==== Listed entries
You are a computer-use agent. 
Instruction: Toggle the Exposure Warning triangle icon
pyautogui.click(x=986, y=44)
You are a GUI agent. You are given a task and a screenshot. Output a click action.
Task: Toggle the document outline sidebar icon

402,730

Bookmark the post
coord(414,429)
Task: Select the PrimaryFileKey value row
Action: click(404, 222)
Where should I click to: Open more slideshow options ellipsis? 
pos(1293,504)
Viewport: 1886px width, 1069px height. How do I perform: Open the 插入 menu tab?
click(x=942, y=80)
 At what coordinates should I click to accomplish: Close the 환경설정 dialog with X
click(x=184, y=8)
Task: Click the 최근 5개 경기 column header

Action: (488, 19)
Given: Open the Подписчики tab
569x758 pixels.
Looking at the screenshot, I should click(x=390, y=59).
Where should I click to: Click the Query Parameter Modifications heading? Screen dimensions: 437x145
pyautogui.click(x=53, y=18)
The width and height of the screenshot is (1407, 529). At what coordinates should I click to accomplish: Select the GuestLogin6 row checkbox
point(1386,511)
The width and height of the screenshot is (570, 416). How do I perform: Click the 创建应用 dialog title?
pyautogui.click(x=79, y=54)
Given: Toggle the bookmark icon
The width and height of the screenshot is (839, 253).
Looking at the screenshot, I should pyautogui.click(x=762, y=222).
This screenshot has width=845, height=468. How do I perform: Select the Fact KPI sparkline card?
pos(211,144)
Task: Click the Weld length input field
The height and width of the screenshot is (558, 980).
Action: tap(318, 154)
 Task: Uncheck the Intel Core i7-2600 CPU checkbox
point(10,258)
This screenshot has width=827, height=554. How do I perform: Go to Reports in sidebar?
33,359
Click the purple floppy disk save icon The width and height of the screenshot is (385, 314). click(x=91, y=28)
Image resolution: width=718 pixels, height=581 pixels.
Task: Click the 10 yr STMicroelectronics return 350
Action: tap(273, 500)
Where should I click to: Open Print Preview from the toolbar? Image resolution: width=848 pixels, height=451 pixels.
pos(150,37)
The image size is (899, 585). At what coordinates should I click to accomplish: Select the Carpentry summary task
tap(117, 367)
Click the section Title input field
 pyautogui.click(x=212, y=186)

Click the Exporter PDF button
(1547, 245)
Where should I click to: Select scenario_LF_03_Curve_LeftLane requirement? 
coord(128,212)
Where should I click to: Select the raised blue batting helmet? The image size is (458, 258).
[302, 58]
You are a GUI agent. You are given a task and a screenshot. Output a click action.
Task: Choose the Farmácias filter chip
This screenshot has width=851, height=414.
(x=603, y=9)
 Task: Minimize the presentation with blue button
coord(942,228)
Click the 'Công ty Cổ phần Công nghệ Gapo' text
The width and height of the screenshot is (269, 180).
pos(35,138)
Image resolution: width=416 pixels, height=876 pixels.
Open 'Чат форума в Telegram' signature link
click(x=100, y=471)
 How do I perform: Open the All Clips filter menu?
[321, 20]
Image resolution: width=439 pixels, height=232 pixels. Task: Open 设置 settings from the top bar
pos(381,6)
========
Begin at the line that has "The width and height of the screenshot is (1407, 529)." and stop after the line that has "pyautogui.click(x=79, y=54)". Write those lines out again, requests included, multiplying every coordinate in the answers by 2.3 and rounding to whole numbers, with halves rounded up.

The width and height of the screenshot is (1407, 529). At what coordinates should I click to accomplish: Select the GuestLogin6 row checkbox
point(3188,1175)
The width and height of the screenshot is (570, 416). How do I perform: Click the 创建应用 dialog title?
pyautogui.click(x=182, y=124)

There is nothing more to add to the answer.